Start of Passage for review

The plot thickens

Aortic stenosis is intriguing in light of the patient’s painless melena and hematochezia. Heyde syndrome is a phenomenon in which high shear stress causes a reduction in the size of von Willebrand factor predisposing to bleeding from submucosal angiodysplasia. However, Heyde syndrome has been reported to occur in the setting of severe or critical aortic stenosis and is unlikely to be the cause here. The patient needs to be examined with both upper and lower endoscopy to rule out gastrointestinal (GI) malignancy, gastric and esophageal varices, and painless peptic ulcers. High right ventricular systolic blood pressures along with echodense material in the inferior vena cava and right atrium suggest the possibility of malignancy with vascular invasion. Tricuspid regurgitation is consistent with high right-sided pressures. As left ventricular ejection fraction is reduced, some of the high right-sided pressures could also be attributable to left heart failure. CT findings of rectal wall thickening and perirectal lymph nodes could be attributable to cancer with locally metastatic disease. Blood loss caused by this cancer would explain the severe anemia on admission as well as the low ferritin level and the iron deficiency anemia. In this 70-year-old man who has not had routine health care maintenance, the leading diagnosis is colorectal cancer. However, the markedly elevated globulin gap and elevated INR strongly suggest another process (eg, multiple myeloma, other paraproteinemia) is also present.

End of Passage for review

- _Task to complete_
Answer these questions about the case discussion:
1. In what setting has Heyde syndrome been reported to occur?
2. Which findings suggest the possibility of malignancy with vascular invasion?
3. What is the leading diagnosis for the 70-year-old man?

Start of Raw data

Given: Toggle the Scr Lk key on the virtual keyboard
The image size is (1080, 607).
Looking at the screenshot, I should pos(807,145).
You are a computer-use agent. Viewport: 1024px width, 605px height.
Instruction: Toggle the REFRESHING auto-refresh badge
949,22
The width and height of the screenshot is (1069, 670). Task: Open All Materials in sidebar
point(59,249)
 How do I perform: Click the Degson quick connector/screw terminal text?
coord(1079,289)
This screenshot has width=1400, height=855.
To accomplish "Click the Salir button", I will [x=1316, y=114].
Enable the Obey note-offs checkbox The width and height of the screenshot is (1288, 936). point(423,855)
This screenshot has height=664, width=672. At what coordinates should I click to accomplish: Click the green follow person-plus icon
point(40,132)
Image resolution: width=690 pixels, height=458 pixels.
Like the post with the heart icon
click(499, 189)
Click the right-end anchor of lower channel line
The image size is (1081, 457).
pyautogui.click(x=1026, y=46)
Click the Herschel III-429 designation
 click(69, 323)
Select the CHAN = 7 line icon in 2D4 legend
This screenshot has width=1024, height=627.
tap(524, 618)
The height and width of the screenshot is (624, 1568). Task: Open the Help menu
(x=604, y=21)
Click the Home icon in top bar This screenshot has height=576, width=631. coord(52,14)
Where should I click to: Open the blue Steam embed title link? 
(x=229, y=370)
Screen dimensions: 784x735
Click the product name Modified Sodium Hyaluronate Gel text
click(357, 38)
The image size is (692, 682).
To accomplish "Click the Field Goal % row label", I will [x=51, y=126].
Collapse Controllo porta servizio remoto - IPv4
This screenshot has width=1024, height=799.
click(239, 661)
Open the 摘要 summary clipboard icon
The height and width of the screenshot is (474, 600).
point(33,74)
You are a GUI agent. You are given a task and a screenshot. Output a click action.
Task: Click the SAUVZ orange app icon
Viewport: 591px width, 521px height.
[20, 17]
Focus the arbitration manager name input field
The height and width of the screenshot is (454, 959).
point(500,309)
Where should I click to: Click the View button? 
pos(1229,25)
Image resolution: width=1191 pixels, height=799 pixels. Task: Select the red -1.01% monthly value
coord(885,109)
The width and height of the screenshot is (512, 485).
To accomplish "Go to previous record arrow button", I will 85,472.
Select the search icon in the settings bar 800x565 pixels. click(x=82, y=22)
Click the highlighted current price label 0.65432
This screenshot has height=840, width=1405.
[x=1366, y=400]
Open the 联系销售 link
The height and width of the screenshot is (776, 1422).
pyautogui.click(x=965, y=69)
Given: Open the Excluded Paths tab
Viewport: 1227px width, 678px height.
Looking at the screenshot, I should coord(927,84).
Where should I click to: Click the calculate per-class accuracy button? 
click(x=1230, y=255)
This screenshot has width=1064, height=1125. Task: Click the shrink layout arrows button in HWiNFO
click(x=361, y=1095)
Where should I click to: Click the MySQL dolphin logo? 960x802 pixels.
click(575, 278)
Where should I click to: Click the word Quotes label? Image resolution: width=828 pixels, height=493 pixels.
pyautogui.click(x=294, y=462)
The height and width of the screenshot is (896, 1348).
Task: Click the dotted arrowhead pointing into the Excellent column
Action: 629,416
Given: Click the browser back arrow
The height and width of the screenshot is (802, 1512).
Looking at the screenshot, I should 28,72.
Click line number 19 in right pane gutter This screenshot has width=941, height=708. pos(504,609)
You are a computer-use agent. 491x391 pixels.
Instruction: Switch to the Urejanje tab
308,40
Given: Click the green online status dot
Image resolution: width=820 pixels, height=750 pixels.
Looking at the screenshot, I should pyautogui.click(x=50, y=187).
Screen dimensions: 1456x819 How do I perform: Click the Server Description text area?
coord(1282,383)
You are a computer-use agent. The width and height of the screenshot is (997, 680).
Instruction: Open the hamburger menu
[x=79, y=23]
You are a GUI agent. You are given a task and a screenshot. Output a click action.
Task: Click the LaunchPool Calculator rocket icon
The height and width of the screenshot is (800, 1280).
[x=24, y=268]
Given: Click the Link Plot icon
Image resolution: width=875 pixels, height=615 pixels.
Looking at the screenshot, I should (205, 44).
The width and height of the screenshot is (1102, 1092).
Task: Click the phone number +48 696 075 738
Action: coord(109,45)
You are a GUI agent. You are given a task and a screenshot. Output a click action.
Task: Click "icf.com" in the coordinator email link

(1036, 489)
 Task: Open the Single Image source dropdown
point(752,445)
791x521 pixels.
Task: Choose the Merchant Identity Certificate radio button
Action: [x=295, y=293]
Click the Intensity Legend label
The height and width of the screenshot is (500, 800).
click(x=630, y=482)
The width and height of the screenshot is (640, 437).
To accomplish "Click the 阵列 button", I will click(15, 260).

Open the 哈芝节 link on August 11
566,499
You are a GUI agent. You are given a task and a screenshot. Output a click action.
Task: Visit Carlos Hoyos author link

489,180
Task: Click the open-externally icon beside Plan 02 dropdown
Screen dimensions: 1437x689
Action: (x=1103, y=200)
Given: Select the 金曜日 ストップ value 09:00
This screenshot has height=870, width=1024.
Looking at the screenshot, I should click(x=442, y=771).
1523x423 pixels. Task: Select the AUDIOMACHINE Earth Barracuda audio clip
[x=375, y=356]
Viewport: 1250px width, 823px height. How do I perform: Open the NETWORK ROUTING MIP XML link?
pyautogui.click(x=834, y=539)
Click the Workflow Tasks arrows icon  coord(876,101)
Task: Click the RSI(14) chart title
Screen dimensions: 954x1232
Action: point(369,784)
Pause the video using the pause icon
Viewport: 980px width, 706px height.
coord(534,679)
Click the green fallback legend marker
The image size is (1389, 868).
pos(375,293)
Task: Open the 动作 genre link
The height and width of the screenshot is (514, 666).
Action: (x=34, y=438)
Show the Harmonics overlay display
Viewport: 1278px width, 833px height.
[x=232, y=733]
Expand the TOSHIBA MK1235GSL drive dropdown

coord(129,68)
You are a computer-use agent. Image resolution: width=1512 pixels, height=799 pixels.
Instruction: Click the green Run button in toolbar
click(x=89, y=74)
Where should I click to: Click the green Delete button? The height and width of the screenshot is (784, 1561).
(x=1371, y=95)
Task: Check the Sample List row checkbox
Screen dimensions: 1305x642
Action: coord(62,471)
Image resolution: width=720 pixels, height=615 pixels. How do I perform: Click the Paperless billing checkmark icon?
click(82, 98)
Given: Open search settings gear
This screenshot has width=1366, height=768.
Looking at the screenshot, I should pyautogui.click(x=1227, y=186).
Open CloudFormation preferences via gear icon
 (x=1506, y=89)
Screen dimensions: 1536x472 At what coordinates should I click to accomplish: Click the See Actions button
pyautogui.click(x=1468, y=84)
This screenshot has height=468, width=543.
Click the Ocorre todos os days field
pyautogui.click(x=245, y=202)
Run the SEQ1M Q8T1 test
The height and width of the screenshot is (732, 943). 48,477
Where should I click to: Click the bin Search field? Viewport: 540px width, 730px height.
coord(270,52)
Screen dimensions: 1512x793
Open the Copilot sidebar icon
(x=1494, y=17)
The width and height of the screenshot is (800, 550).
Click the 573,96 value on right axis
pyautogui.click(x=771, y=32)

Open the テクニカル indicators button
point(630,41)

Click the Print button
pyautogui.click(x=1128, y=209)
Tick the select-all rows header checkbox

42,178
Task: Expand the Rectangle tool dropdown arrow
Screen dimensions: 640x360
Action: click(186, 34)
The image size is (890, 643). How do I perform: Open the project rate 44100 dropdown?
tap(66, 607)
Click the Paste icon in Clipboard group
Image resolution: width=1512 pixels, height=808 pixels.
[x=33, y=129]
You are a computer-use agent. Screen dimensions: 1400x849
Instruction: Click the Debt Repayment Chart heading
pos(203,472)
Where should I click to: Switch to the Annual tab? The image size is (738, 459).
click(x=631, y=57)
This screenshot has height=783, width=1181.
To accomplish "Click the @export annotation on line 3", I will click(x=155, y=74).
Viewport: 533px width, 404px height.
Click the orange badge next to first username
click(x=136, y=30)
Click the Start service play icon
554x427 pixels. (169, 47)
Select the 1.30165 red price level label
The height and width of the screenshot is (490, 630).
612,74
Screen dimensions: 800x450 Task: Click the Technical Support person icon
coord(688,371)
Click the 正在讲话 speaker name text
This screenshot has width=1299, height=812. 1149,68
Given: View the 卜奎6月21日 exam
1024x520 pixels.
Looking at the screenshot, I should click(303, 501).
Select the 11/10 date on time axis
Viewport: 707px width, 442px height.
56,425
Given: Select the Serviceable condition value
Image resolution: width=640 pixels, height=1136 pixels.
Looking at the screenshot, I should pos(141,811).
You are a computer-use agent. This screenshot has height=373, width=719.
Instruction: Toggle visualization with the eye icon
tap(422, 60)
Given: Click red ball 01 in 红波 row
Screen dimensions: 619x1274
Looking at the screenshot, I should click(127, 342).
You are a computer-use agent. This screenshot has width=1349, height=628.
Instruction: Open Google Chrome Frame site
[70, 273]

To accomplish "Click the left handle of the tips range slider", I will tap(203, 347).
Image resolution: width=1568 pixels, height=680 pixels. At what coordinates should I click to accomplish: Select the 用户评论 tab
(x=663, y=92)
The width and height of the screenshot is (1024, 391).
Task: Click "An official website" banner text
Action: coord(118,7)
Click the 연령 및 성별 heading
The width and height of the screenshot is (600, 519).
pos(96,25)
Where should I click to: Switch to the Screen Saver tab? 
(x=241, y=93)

End of Raw data

- _Your response_
1. Severe or critical aortic stenosis.
2. High right ventricular systolic blood pressures along with echodense material in the inferior vena cava and right atrium.
3. Colorectal cancer.